PNL/Blackacre SW LLC took the properties as settlement in lieu of debt. In Arlington, the mortgage holder got 589 units at the Eastwood, Westwood and Ballpark Apartments in the high-traffic Collins Avenue corridor near Interstate 30 in Arlington. In Dallas, it got the 85-unit Highland Court near the boundary line of Highland Park, one of the city’s priciest residential areas.

Two more properties are ticketed to go back to PNL/Blackacre. One, though, won’t be “friendly,” David W. Porter, PNL Cos.’ president, tells GlobeSt.com. For now, he’s not saying which two in the eight-property portfolio are in jeopardy.

The pool, acquired in September, consists of 201 units in Houston; 182 in Flagstaff, AZ; 74 in Phoenix; 72 in Grambling, LA; 54 in Grand Junction, CO; and 48 in Russellville, AR. All have different owners and most were built in the late 1960s. Overall, occupancy was 85% at sale time for the class B and class C package.

The Arlington owner owed about $15 million on the 75%-occupied trio, built in 1968 and 1969, Porter says. The Dallas property, which was 65% leased, had $1.9 million in debt against it. Both property owners are Dallas-based limited partnerships that aren’t being identified, but were “significantly in arrears,” says David Stahl, PNL’s vice president.

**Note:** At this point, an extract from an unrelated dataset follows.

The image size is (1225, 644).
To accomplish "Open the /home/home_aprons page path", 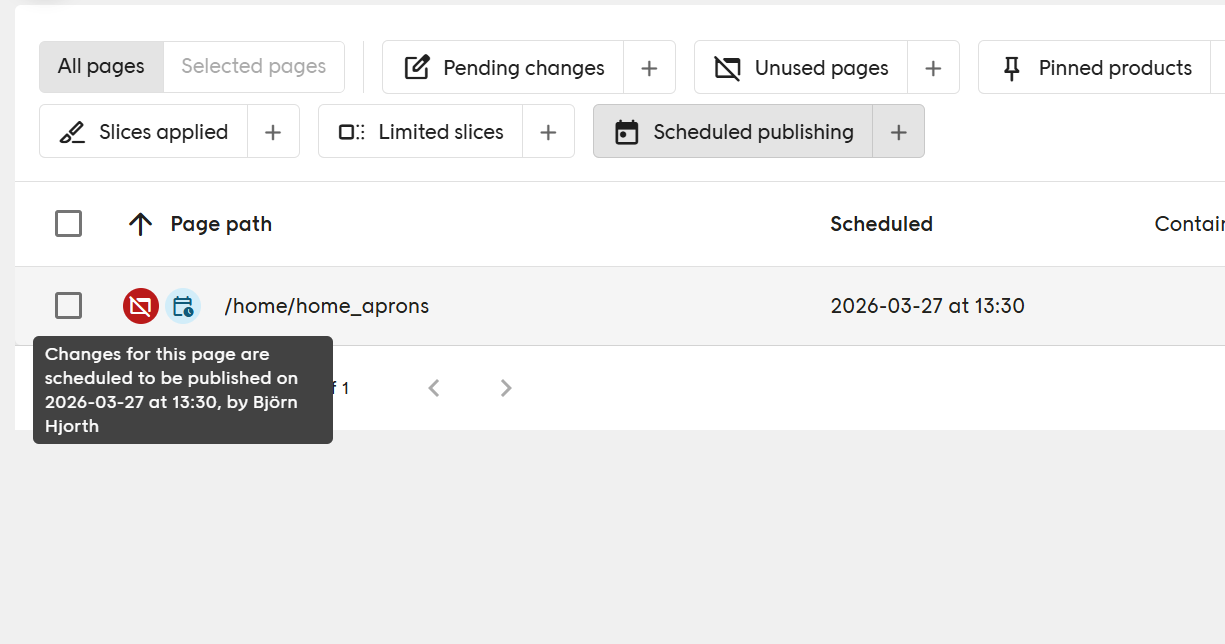I will [327, 306].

Myan Management of Southlake, TX has been hired for the repositioning, which includes upgrades to the four metroplex complexes. Up to $2 million will be pumped into the Arlington trio while $300,000 has been earmarked for the Dallas holding, the executives said. The end goal is not to change the class C status, but take care of the deferred maintenance, they stressed.

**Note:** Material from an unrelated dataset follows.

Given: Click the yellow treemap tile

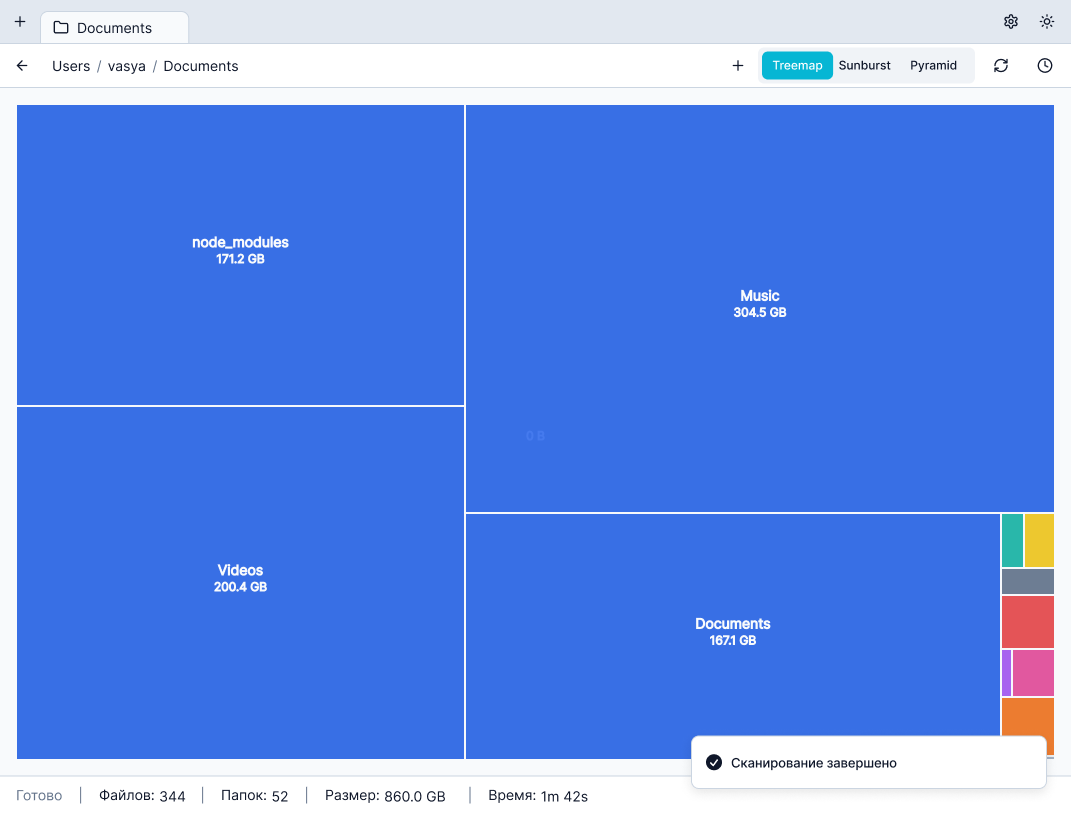Looking at the screenshot, I should (x=1039, y=540).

Dallas-based PNL Cos. and Blackacre Capital of New York City started teaming in 1995 to invest in loans and turnaround real estate. Porter says multifamily vacancies, without a doubt are at their highest point in five years, but foreclosures or take-backs of any type seem to be about the same as in years prior. That, Stahl is quick to point out, is due to low interest rates.

The Arlington and Dallas properties were leveraging non-recourse HUD loans that exceeded their value, Porter says. Part of that was due to age and part due to market conditions. Stahl predicts the class C properties will be stabilized in six to nine months once the upgrades are done.